Divagations ? Effet des champignons hallucinogènes ? Il semblerait que ceux du Semnoz aient dévalé les pentes de notre bonne vieille montagne à vaches et qu’ils aient produit une champignonnière au bord du lac, à l’emplacement de l’ancien hôpital, un truc faussement foisonnant, hybride et sans identité. Une horreur architecturale contre laquelle je me mis à pester chaque fois que je la longeais. Un truc informe, vaguement prétentieux, dont le dégoulinement se fige et se hérisse  en une falaise dominant la montée de l’ancien hôpital dans une proximité menaçante accrue par le revêtement d’écailles  grisâtres qui recouvre les murs.

Brr, beurk !

Photo de J-Marc Favre

Pér-oraison

Je fulminai enfin le jour où j’entendis Christian de Portzamparc pérorer sur les ondes de la radio et affirmer (je cite de mémoire) que certains projets parmi les plus ratés se voulaient les plus spectaculaires et n’étaient pas victimes de la légèreté de leur budget, qu’un architecte se devait d’être vigilant car ses réalisations lui survivent longtemps.

Tu l’as dit, Christian.

La beauté révélée par contraste

Et puis…et puis …j’ai fini par me dire que ce qui est à mes yeux et à mon cœur une architecturale horreur me faisait prendre conscience de la beauté qu’elle masquait et que j’avais fini par ne plus remarquer : cette affreuse champignonnière cache à la descente les montagnes et le lac, à la montée le ciel et la Visitation vers lequel elle s’élance en une aspiration à la hauteur spirituelle ( et pas forcément religieuse). Une véritable ouverture, une oxygénation de notre quotidien.

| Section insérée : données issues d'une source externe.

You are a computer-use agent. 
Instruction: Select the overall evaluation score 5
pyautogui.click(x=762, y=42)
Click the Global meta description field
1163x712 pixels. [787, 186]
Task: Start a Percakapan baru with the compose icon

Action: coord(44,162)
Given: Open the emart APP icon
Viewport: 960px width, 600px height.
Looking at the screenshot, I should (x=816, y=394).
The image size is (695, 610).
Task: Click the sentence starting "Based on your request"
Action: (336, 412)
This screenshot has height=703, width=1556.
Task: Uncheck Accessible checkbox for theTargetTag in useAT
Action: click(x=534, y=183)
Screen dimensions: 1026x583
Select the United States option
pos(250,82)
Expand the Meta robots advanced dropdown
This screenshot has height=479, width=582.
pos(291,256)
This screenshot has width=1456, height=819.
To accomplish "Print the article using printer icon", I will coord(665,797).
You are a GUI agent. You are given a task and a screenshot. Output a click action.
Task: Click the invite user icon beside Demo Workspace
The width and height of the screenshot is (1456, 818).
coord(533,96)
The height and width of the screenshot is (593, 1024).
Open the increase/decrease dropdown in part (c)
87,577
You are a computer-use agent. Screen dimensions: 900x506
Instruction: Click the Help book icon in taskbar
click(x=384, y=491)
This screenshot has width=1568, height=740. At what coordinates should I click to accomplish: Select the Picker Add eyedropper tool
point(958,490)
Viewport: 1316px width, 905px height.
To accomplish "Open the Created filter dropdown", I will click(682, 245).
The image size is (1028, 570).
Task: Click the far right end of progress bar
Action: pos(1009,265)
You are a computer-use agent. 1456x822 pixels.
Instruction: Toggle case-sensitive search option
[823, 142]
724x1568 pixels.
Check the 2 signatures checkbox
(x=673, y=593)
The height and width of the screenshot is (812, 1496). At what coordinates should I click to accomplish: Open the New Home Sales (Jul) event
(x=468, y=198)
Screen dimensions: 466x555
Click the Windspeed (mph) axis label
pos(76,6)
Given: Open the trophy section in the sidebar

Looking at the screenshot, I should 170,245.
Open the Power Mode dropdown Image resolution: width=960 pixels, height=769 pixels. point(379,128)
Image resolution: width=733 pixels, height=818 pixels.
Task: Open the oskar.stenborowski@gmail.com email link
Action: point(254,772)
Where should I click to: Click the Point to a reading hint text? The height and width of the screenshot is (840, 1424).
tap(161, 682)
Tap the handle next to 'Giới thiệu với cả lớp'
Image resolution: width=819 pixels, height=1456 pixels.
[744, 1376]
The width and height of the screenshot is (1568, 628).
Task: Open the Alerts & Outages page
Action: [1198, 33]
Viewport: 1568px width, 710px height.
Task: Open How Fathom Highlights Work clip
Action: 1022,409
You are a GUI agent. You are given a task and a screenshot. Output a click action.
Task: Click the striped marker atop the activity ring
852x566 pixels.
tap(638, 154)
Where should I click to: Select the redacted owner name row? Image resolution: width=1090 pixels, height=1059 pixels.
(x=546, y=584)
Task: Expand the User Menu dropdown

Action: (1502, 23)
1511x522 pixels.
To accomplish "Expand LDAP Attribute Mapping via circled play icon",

Merci Christian ! Merci de nous avoir enlaidi à ce point ce berceau de nature dont je remarque mieux désormais l’exceptionnelle beauté !

Une fleur sur la rive du lac

En longeant hier la falaise recouverte d’une peau de crocodile grisâtre qui évoque la prison, j’ai remarqué quelques cœurs rouges palpitant au soleil, quelques géraniums apprivoisés en jardinières disposées sur un tout petit balcon et j’ai pensé, je ne sais pourquoi, aux fleurs indispensables à la vie de Chloé, l’héroïne de l’Ecume des Jours. Ainsi des gens habitent le crocodile qui prend la forme de champignons : qu’ils y soient heureux.

Merci Christian

  Merci Christian pour cet esthétisme bling bling du style retour vers un futur déjà révolu depuis des lustres. Et pour cette vitrine bien plus pimpante que le Brise Glace, L’ESAAA dont la discrétion jure tant avec le contexte ! Il paraîtrait, aux dires d’un architecte local, que les Annéciens s’habituent à ces nouvelles constructions. Ils semblent s’habituer à tout.